AIs Only Know What They Have Been Told
There is a lot of software in existence that came before the age of AI. Of the projects you’ve worked on, how many had what you would consider ‘full’ documentation. Of the projects that had it, how much of that documentation was up to date, and exactly reflected the working of the code that it is supposed to document?
I’ve worked in companies of all sizes, and I know that the reality is that when I start work on an existing project, documentation that meets all of the above criteria is rare.
Maybe you’d argue that the code is self documenting - more so to an AI with a large enough context to consider the codebase in it’s entirety. But can the intent be fully determined for every line of code be accurately determined? What if that code depends on an external system not in the AI’s current context window.
My point is that an AI cannot know what has not been accurately written down. Software engineers know that for mature projects, most of their time is not spent coding. It’s spent reading documentation, writing documentation, building relationships, weighing decisions and understanding the politics and history around decisions that have been made in writing the code they are looking at among many other ‘soft’ skill related tasks.
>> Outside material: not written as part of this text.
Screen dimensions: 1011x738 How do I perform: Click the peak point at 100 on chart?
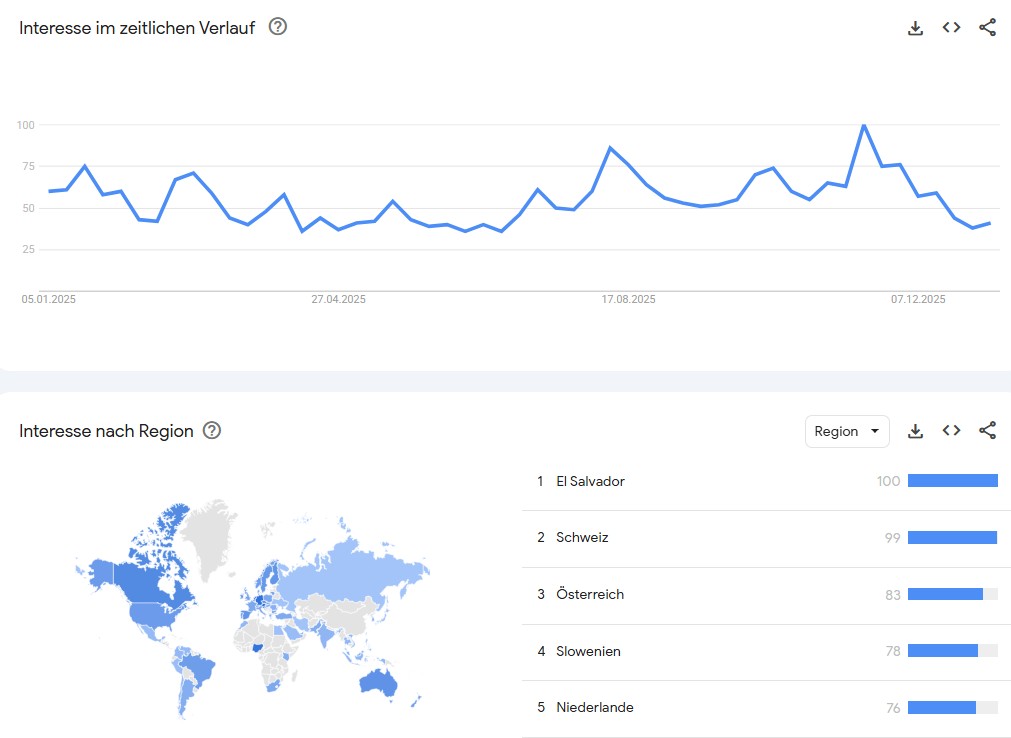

Is your AI agent going to be sophisticated enough to make enquires and collect information so that it can reason about the code in the same way that human software engineers do?
Summary
LLMs are important tools. They will likely soon replace traditional search engines (if for no other reason than being are more direct way to find answers with less distraction and advertising) and they will certainly assist in many creative tasks, potentially reducing the need for software engineers for new projects - in the short term at least.
But even if the need for software engineers, AI will continue to contribute to the growth of code bases. That growth will lead to increased complexity. That complexity will eventually need to be managed and importantly - understood by humans, and we need to make sure we retain the expertise to manage it.
This is unless we are willing to cede control of the systems behind all of civilisation to LLMs, and that I do not see as either possible or desirable in the near future.